PROBLEM TO WORK ON
Where the listing below has a line with "Click the delete layer trash icon", write out exactly that line and every line after it, stopping after the line with "Given: Click the green 我来答 answer button".

★ ★ ★

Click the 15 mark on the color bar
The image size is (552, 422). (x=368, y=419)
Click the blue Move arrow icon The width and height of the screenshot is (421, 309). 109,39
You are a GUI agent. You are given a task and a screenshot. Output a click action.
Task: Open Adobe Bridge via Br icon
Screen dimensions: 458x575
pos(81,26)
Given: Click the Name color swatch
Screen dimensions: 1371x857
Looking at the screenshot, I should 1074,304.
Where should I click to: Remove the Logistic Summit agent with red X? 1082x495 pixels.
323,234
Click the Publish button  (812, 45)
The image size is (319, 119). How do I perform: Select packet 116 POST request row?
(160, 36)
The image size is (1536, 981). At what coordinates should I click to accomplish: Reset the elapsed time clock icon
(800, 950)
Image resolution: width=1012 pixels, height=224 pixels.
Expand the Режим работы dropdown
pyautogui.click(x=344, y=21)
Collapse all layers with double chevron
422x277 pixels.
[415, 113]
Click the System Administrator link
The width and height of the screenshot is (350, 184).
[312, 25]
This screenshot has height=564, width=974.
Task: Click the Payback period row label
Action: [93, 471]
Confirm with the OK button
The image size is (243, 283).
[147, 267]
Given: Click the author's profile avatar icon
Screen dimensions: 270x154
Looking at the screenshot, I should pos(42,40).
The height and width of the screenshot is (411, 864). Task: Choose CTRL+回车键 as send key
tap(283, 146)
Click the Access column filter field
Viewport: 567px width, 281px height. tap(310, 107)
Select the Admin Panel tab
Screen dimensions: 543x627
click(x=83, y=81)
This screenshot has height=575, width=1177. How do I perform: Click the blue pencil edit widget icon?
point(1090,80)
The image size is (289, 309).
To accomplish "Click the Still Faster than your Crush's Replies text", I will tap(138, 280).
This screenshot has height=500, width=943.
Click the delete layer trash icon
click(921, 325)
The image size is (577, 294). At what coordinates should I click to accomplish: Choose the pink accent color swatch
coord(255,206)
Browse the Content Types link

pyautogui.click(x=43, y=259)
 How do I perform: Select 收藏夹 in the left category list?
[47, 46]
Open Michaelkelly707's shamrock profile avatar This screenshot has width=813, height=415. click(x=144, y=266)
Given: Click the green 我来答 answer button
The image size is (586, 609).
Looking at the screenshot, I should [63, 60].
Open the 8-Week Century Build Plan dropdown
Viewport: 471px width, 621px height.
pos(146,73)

★ ★ ★

SOLUTION FOR THIS EXERCISE
Click the delete layer trash icon
click(921, 325)
The image size is (577, 294). At what coordinates should I click to accomplish: Choose the pink accent color swatch
coord(255,206)
Browse the Content Types link

pyautogui.click(x=43, y=259)
 How do I perform: Select 收藏夹 in the left category list?
[47, 46]
Open Michaelkelly707's shamrock profile avatar This screenshot has width=813, height=415. click(x=144, y=266)
Given: Click the green 我来答 answer button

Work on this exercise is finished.